Romero testified she was present on the property, but “she was not walking with them” as the alleged contract was discussed between White and Garcia. In addition, Romero does not speak or understand English whereas White and Garcia discussed the alleged oral contract in English. Romero also testified Garcia purchased the property from White because “before they [paid] rent and then when they did the deal that is when her husband told her he bought the property.” White objected to this statement and the master struck the hearsay testimony “insofar as what her husband said.” 

Besides Romero’s stricken testimony, the record is devoid of any other evidence establishing a clear, unequivocal agreement for the sale of the Gum Tree Lot.  Romero also failed to provide evidence of part performance.  The only evidence of a permanent improvement to the Gum Tree Lot is the installation of a septic tank, initiated by White.  Neither Romero nor Garcia made any improvement to any portion of the Gum Tree Lot.  As to possession of the real property, Romero testified she and her family only rented a quarter of the lot prior to the alleged oral agreement for the sale of the land. Neither Romero nor Garcia paid property taxes for the Gum Tree Lot. Romero also testified the receipt was for the purchase of the Gum Tree Lot, but White testified it was for rental payments on a quarter portion of the lot. Even if we assume the $15,000 was for the purchase of the Gum Tree Lot, payment alone is not sufficient to remove the oral contract form the Statute of Frauds. Bradshaw, 297 S.C. at 245, 376 S.E.2d at 266. Instead, there would need to be some other evidence exclusive of any prior lessor/lessee relationship between the parties. Player, 299 S.C. at 105-106, 382 S.E.2d at 894.     

We find Romero failed to establish any clear, definite, and convincing evidence regarding the existence of an oral agreement between the parties.  In the absence of an oral agreement and without evidence upon which part performance could be found to support[8] a grant of specific performance, we must find the part performance exception to the Statute of Frauds does not apply.

Because we find no oral agreement, we need not address White’s remaining argument.  See Futch v. McAllister Towing of Georgetown, Inc., 335 S.C. 598, 613, 518 S.E.2d 591, 598 (1999) (holding an appellate court need not review remaining issues when its determination of a prior issue is dispositive of the appeal).

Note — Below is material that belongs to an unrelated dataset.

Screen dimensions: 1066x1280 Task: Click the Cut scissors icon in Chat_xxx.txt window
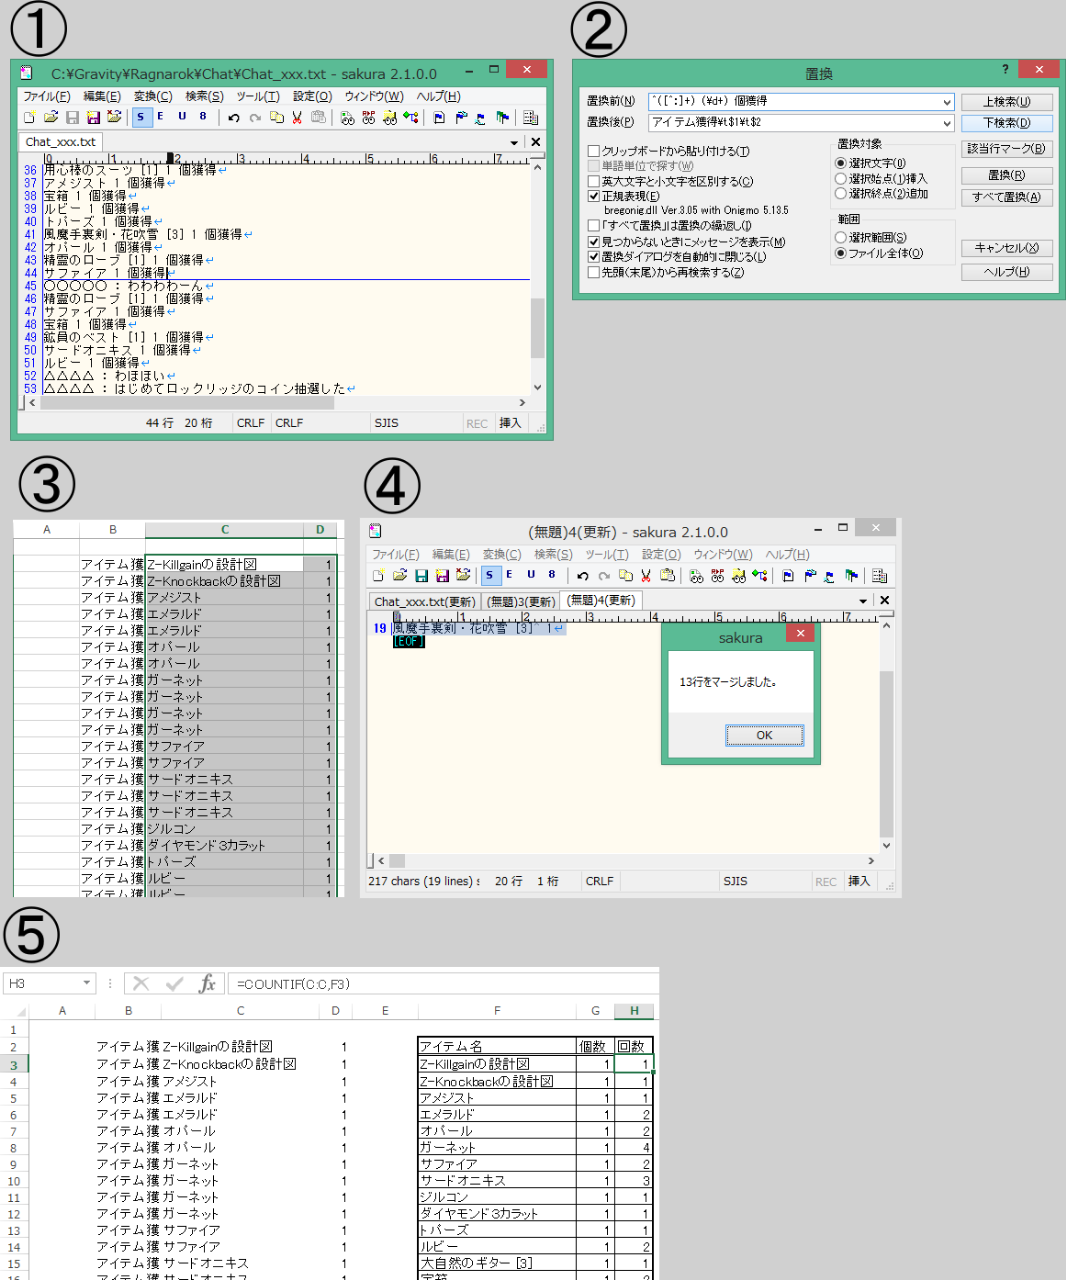pyautogui.click(x=297, y=118)
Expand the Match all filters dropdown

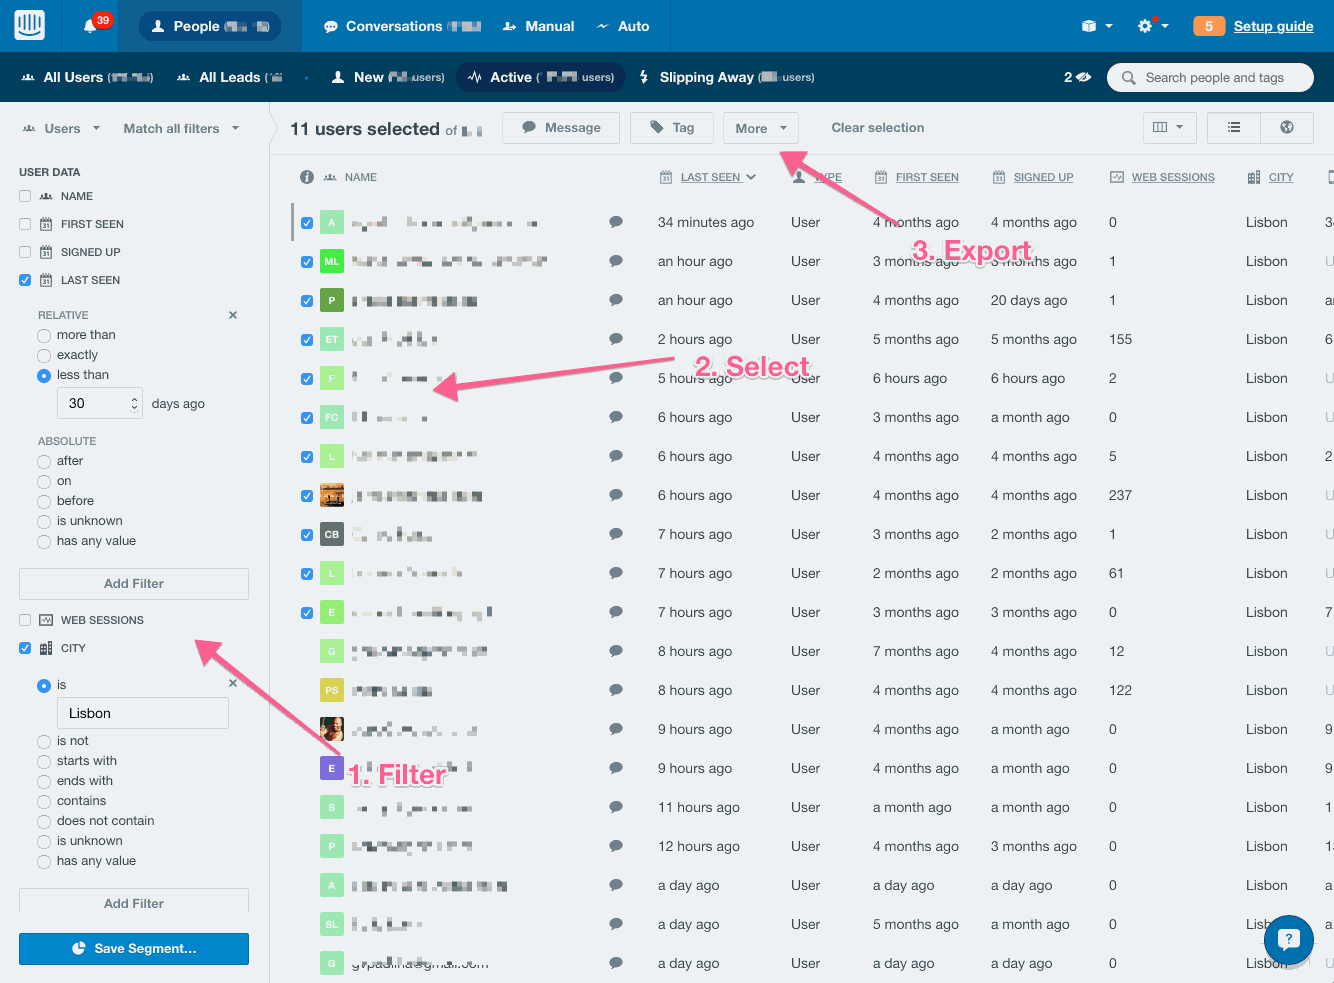[x=181, y=128]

For the foregoing reasons, we find there is not an oral agreement to purchase the Gum Tree Lot.  Accordingly the decision of the master is



[1] The answer filed in this action purports to be filed on behalf of Sylvester White and his wife, Christina.  However, Christina White was adjudged to be in default.  The two separated sometime in 1999. 

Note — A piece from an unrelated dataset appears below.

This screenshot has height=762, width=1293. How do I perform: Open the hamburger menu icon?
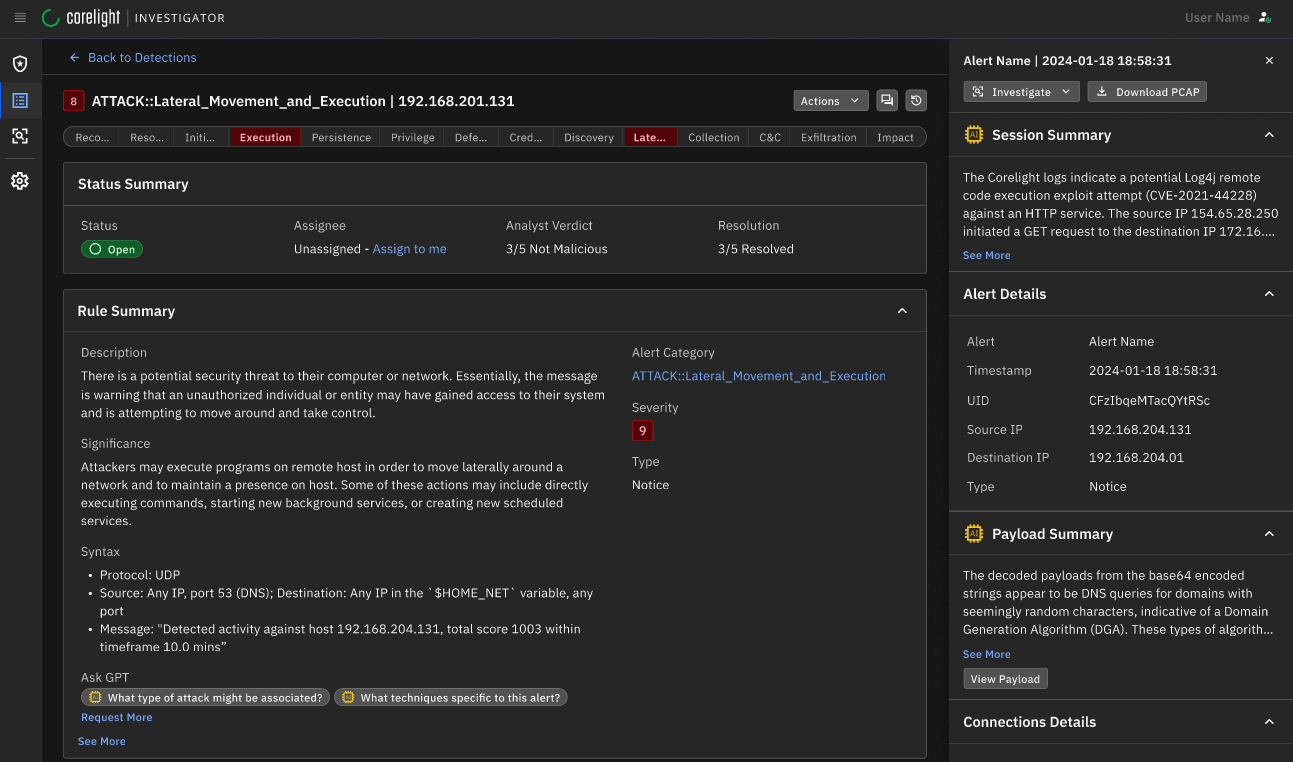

[2] White’s deposition was taken de bene esse for use at trial pursuant to Rule 30, SCRCP.  At the time of the deposition, White was incarcerated for cocaine related charges to which he had pled guilty.  The master found White’s testimony lacked credibility because White pled guilty to possession of cocaine, a crime of moral turpitude. 

[3] White stated he planned on dividing the one acre lot into four parcels as rentals. 

[4] The lease refers to Lot One, not a quarter portion of the Gum Tree Lot.  Garcia and Mehujael Romero, his wife, lived on the Gum Tree Lot until Garcia was incarcerated, and then Romero remained on the property with their children.

[5] According to White, this receipt was for late and future rent for the quarter of the Gum Tree Lot on which the trailer was located.

[6] Garcia signed over all of his interests in his property to Romero. 

[7] A surveyor drew up two versions of a plat denoting the proposed property lines of the thirty acres.  Buyer signed the second plat but Sellers never agreed to the property lines on either plat.

[8] For a court of equity to compel specific performance of an oral agreement where part performance is alleged to have removed the contract from the Statute of Frauds, the court “must find: (1) clear evidence of an oral agreement; (2) the agreement had been partially executed; and (3) the party who requested performance had completed or was willing to complete his part of the oral agreement.” Settlemeyer v. McCluney, 359 S.C. 317, 320, 596 S.E.2d 514, 516 (Ct. App. 2004).